● EXERCISE: Please look for the string "agent" below and report every line in which it occurs.

==== DATA PROVIDED

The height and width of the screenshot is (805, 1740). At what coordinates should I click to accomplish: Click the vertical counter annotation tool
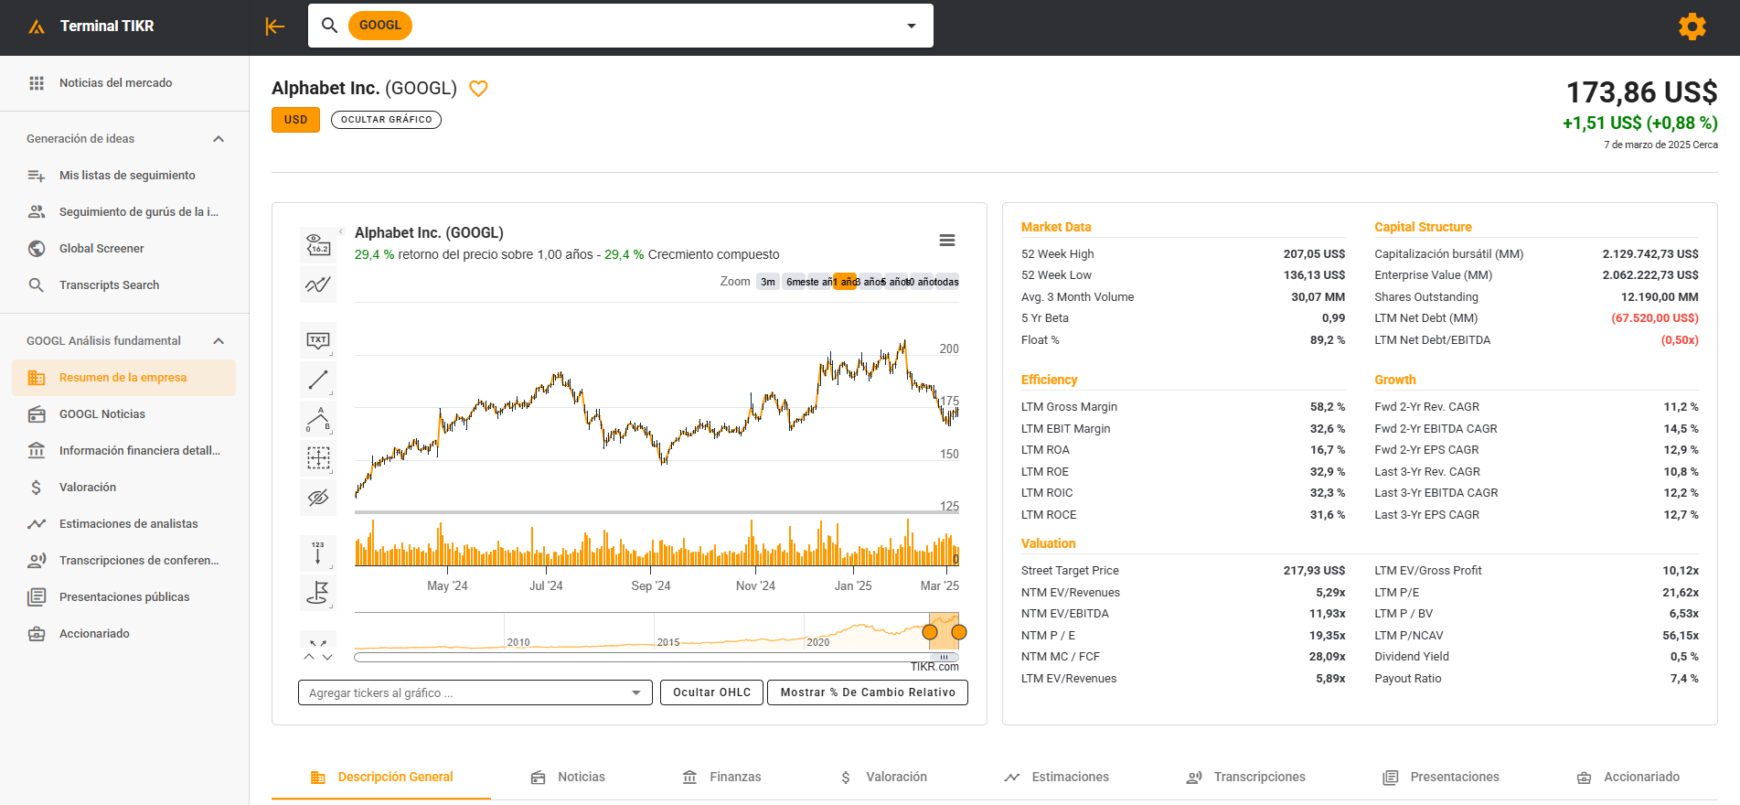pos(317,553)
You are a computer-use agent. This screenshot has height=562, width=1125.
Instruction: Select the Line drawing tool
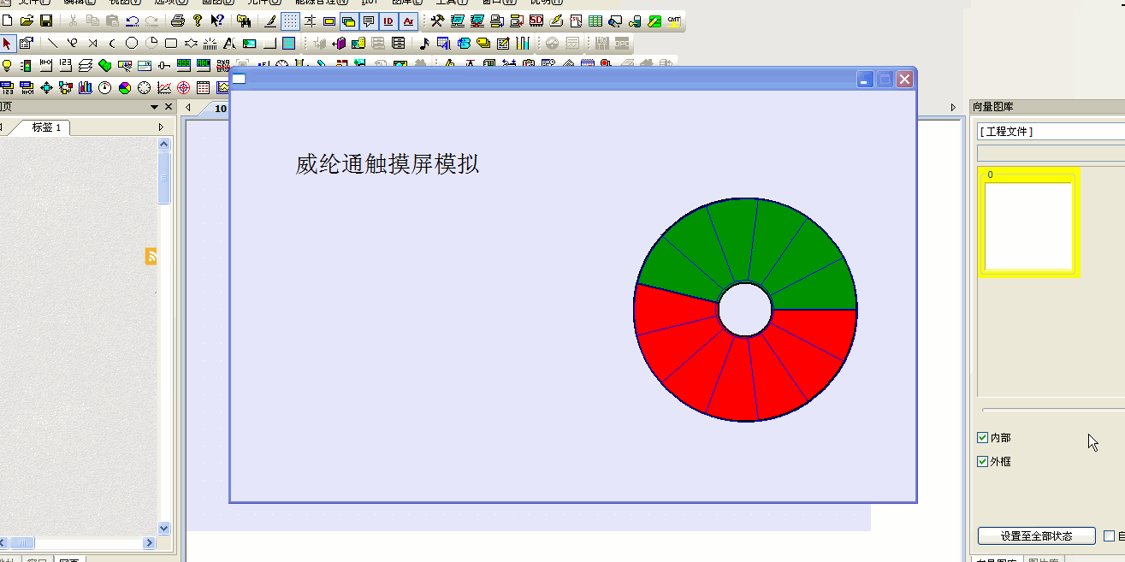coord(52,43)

========
==== DATA PROVIDED

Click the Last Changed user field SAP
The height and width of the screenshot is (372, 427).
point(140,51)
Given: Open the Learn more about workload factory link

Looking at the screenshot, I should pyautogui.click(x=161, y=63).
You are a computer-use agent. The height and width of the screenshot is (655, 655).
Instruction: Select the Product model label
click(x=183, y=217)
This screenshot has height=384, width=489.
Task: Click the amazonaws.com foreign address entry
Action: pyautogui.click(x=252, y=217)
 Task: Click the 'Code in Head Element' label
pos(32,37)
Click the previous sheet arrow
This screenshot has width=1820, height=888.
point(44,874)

========

● TASK RESULT:
You are a computer-use agent. This screenshot has height=562, width=1125.
You are a computer-use agent. The height and width of the screenshot is (655, 655).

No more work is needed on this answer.